At least one legislator says he wants the federal government to examine violent video games in the wake of the Dec. 14 massacre at Sandy Hook Elementary School in Newtown, Conn.

Jay Rockefeller, D-W. Va., introduced a bill in the Senate last week asking the National Academy of Sciences to study the effect violence portrayed in video games and the media has on children.

Rockefeller expressed disagreement with prevailing opinions on video games and aggressive behavior in children, specifically a Supreme Court decision last year to overturn a California ban on the sale of violent video games to minors.

“They believe that violent video games are no more dangerous to young minds than classic literature or Saturday morning cartoons,” Rockefeller said. “Parents, pediatricians and psychologists know better.”

While his proposal stops short of taking any specific action on video games, Rockefeller said last week that Congress would “take a more aggressive role” if the entertainment industry doesn’t move away from marketing violent content to children.

Early reports into the life of Sandy Hook shooter Adam Lanza say he often played video games including “Call of Duty,” a war combat game, and “Starcraft,” a military science-fiction title.

This isn’t the first time video games have come under scrutiny after a school shooting.

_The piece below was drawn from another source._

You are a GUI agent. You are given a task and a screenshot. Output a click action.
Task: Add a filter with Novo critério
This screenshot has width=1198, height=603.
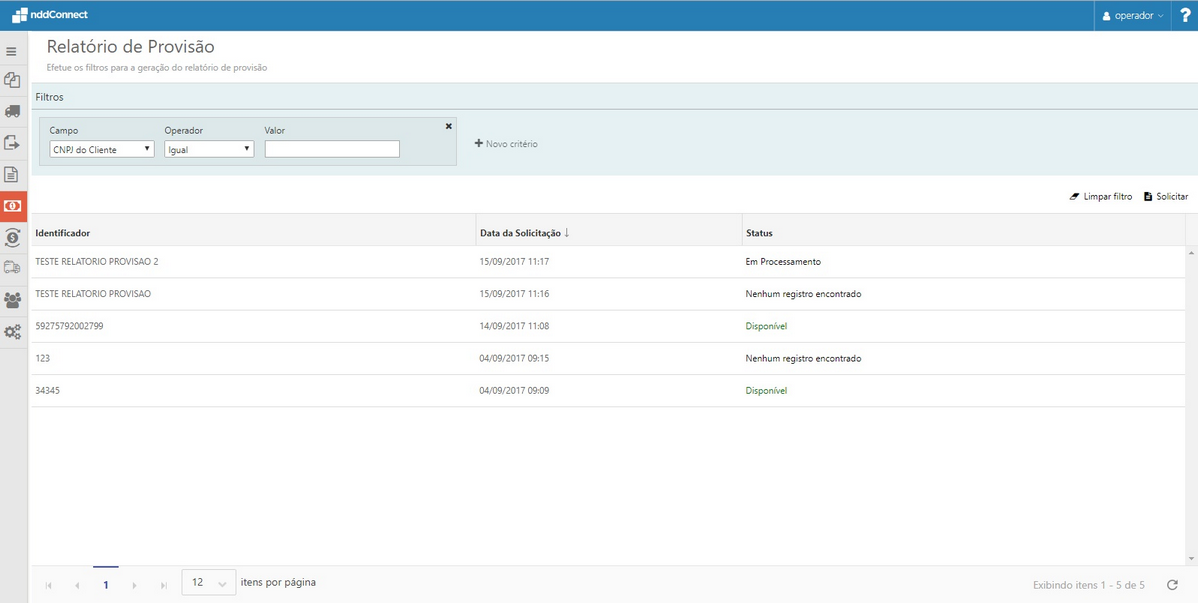point(506,144)
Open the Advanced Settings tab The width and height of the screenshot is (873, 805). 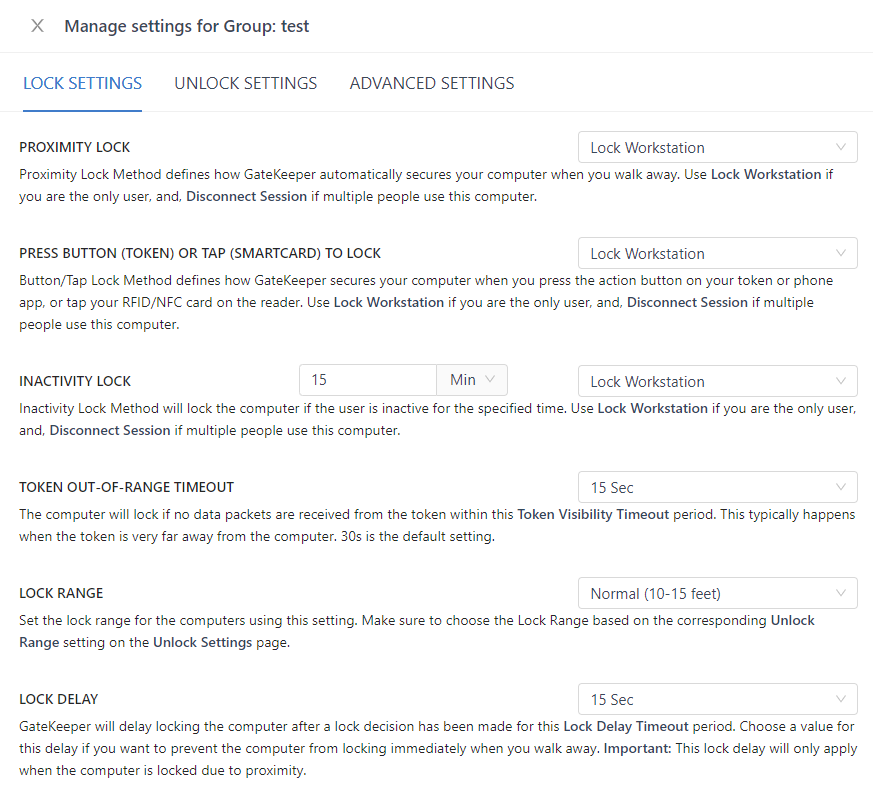pyautogui.click(x=432, y=83)
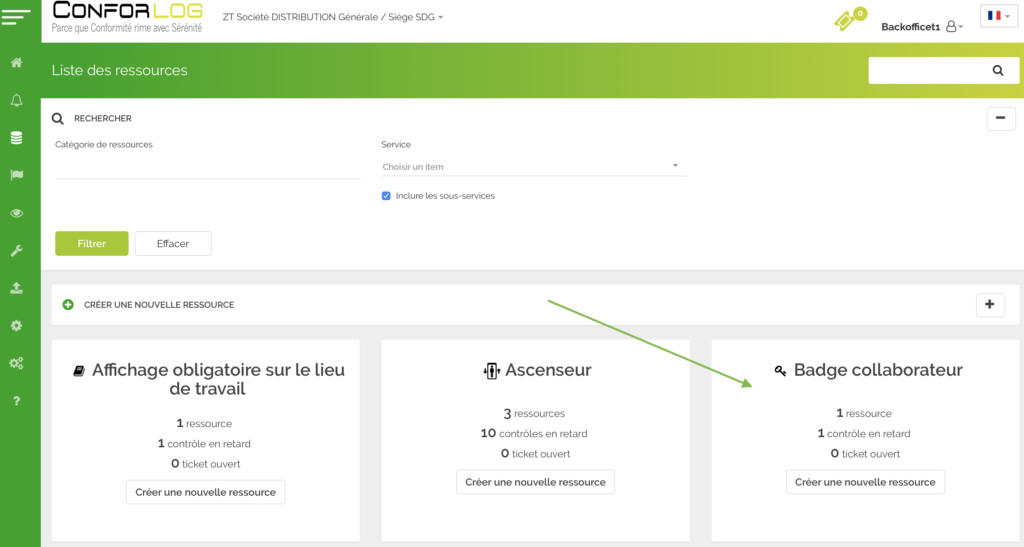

“Doom,” a first-person shooter video game popularized in the mid-1990s, faced controversy after it was discovered that teenagers Eric Harris and Dylan Klebold frequently played the game prior to killing 13 people and themselves at Columbine High School in 1999.

Users revolt against Instagram

The popular photo-sharing service Instagram came under fire last week from its members after the company changed its terms of use policies.

The changes, which were announced Monday, told Instagram users that advertisers could “pay us to display your username, likeness, photos … in connection with paid or sponsored content or promotions, without any compensation to you.”

The company said in the text of its terms that the changes applied to all users, including minors, and the only way out was to delete one’s account.

Many users revolted online by firing off negative comments about Instagram on other social media websites. Others deleted their accounts altogether.

Due to the backlash, the company announced on Tuesday that it would modify its agreement.

“It is not our intention to sell your photos,” Instagram co-founder Kevin Systrom said in a statement.

Instagram was founded in 2010 as a social network for photo sharing. It was purchased by Facebook in April for $1 billion.

Flexible screens to debut at electronics show

It’s something that happens to almost everyone who carries a smartphone.

You drop your phone, it lands face-down. You pick it up, hoping to find an unblemished display that looks the same as the day you bought it. But alas, there’s a scratch — or worse, the display is shattered.

Several tech manufacturers want to put an end to those days altogether by creating flexible screens, which are likely to premiere at next month’s Consumer Electronics Show in Las Vegas.

Samsung will unveil two bendable screens, according to tech news website CNET, including a 5.5-inch screen for smartphones and a 55-incher for televisions.

While the screens themselves have been created, Samsung says there’s still considerable work to be done before the company can put them into phones and other electronic devices.

Samsung, LG and Nokia have all been developing pliable screens in recent months, so it seems clear that more durable, flexible devices are on the horizon.